**EXERCISE PROMPT**
Print each of the following records again exactly as it appears, keeping every line in its original order.

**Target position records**
_____
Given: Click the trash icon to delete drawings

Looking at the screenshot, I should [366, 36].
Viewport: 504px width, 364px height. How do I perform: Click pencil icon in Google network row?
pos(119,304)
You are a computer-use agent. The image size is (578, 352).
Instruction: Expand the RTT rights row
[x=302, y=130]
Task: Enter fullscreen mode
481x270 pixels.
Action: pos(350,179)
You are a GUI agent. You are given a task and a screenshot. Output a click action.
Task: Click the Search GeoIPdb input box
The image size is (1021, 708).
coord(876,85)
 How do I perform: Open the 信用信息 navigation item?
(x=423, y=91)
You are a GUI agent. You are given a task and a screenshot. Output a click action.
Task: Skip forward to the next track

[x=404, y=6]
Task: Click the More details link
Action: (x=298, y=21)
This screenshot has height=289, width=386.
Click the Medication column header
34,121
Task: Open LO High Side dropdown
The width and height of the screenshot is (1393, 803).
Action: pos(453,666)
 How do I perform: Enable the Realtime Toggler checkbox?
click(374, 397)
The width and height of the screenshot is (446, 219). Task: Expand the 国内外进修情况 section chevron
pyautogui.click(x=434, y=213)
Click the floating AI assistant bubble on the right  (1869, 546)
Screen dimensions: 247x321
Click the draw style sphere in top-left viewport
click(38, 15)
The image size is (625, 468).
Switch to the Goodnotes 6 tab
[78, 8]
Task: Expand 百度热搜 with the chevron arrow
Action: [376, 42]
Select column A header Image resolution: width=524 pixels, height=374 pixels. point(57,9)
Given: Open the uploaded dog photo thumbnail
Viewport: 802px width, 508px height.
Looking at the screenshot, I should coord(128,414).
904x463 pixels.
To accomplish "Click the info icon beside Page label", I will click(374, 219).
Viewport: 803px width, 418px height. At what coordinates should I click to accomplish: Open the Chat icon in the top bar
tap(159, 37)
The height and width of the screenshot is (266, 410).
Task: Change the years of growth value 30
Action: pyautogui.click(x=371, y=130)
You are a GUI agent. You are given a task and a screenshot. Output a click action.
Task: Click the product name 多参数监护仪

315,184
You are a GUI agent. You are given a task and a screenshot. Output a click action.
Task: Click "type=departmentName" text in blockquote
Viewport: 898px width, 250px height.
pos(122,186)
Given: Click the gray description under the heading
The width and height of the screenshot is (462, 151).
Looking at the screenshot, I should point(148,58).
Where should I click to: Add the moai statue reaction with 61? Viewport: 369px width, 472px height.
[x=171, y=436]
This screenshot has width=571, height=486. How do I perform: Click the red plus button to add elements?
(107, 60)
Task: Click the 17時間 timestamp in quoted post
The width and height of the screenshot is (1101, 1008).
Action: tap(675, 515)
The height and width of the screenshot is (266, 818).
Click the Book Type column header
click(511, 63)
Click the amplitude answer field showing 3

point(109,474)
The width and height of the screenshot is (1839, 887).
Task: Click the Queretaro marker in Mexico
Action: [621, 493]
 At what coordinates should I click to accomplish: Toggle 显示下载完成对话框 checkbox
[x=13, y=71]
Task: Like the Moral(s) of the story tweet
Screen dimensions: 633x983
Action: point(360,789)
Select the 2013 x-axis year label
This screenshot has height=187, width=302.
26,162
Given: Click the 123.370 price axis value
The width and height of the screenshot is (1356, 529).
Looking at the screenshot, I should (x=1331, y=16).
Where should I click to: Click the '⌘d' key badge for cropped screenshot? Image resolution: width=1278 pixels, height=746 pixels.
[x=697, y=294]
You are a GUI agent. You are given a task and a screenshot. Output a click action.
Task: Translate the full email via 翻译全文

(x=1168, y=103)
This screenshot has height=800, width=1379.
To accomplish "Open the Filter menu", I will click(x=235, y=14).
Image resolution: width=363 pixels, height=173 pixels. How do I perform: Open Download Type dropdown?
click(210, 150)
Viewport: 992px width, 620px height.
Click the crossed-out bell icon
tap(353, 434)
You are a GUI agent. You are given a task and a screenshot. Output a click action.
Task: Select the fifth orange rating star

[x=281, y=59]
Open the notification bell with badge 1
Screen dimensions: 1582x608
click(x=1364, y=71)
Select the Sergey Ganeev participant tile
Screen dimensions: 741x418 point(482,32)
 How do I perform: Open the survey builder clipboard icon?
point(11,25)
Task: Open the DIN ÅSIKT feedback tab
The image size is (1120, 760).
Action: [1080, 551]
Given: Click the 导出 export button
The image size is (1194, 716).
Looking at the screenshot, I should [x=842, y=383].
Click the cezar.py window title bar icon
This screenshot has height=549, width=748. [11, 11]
_____
**TASK SOLUTION**
Given: Click the trash icon to delete drawings

Looking at the screenshot, I should [366, 36].
Viewport: 504px width, 364px height. How do I perform: Click pencil icon in Google network row?
pos(119,304)
You are a computer-use agent. The image size is (578, 352).
Instruction: Expand the RTT rights row
[x=302, y=130]
Task: Enter fullscreen mode
481x270 pixels.
Action: pos(350,179)
You are a GUI agent. You are given a task and a screenshot. Output a click action.
Task: Click the Search GeoIPdb input box
The image size is (1021, 708).
coord(876,85)
 How do I perform: Open the 信用信息 navigation item?
(x=423, y=91)
You are a GUI agent. You are given a task and a screenshot. Output a click action.
Task: Skip forward to the next track

[x=404, y=6]
Task: Click the More details link
Action: (x=298, y=21)
This screenshot has height=289, width=386.
Click the Medication column header
34,121
Task: Open LO High Side dropdown
The width and height of the screenshot is (1393, 803).
Action: pos(453,666)
 How do I perform: Enable the Realtime Toggler checkbox?
click(374, 397)
The width and height of the screenshot is (446, 219). Task: Expand the 国内外进修情况 section chevron
pyautogui.click(x=434, y=213)
Click the floating AI assistant bubble on the right  (1869, 546)
Screen dimensions: 247x321
Click the draw style sphere in top-left viewport
click(38, 15)
The image size is (625, 468).
Switch to the Goodnotes 6 tab
[78, 8]
Task: Expand 百度热搜 with the chevron arrow
Action: [376, 42]
Select column A header Image resolution: width=524 pixels, height=374 pixels. point(57,9)
Given: Open the uploaded dog photo thumbnail
Viewport: 802px width, 508px height.
Looking at the screenshot, I should coord(128,414).
904x463 pixels.
To accomplish "Click the info icon beside Page label", I will click(374, 219).
Viewport: 803px width, 418px height. At what coordinates should I click to accomplish: Open the Chat icon in the top bar
tap(159, 37)
The height and width of the screenshot is (266, 410).
Task: Change the years of growth value 30
Action: pyautogui.click(x=371, y=130)
You are a GUI agent. You are given a task and a screenshot. Output a click action.
Task: Click the product name 多参数监护仪

315,184
You are a GUI agent. You are given a task and a screenshot. Output a click action.
Task: Click "type=departmentName" text in blockquote
Viewport: 898px width, 250px height.
pos(122,186)
Given: Click the gray description under the heading
The width and height of the screenshot is (462, 151).
Looking at the screenshot, I should point(148,58).
Where should I click to: Add the moai statue reaction with 61? Viewport: 369px width, 472px height.
[x=171, y=436]
This screenshot has width=571, height=486. How do I perform: Click the red plus button to add elements?
(107, 60)
Task: Click the 17時間 timestamp in quoted post
The width and height of the screenshot is (1101, 1008).
Action: tap(675, 515)
The height and width of the screenshot is (266, 818).
Click the Book Type column header
click(511, 63)
Click the amplitude answer field showing 3

point(109,474)
The width and height of the screenshot is (1839, 887).
Task: Click the Queretaro marker in Mexico
Action: [621, 493]
 At what coordinates should I click to accomplish: Toggle 显示下载完成对话框 checkbox
[x=13, y=71]
Task: Like the Moral(s) of the story tweet
Screen dimensions: 633x983
Action: point(360,789)
Select the 2013 x-axis year label
This screenshot has height=187, width=302.
26,162
Given: Click the 123.370 price axis value
The width and height of the screenshot is (1356, 529).
Looking at the screenshot, I should (x=1331, y=16).
Where should I click to: Click the '⌘d' key badge for cropped screenshot? Image resolution: width=1278 pixels, height=746 pixels.
[x=697, y=294]
You are a GUI agent. You are given a task and a screenshot. Output a click action.
Task: Translate the full email via 翻译全文

(x=1168, y=103)
This screenshot has height=800, width=1379.
To accomplish "Open the Filter menu", I will click(x=235, y=14).
Image resolution: width=363 pixels, height=173 pixels. How do I perform: Open Download Type dropdown?
click(210, 150)
Viewport: 992px width, 620px height.
Click the crossed-out bell icon
tap(353, 434)
You are a GUI agent. You are given a task and a screenshot. Output a click action.
Task: Select the fifth orange rating star

[x=281, y=59]
Open the notification bell with badge 1
Screen dimensions: 1582x608
click(x=1364, y=71)
Select the Sergey Ganeev participant tile
Screen dimensions: 741x418 point(482,32)
 How do I perform: Open the survey builder clipboard icon?
point(11,25)
Task: Open the DIN ÅSIKT feedback tab
The image size is (1120, 760).
Action: [1080, 551]
Given: Click the 导出 export button
The image size is (1194, 716).
Looking at the screenshot, I should [x=842, y=383].
Click the cezar.py window title bar icon
This screenshot has height=549, width=748. [11, 11]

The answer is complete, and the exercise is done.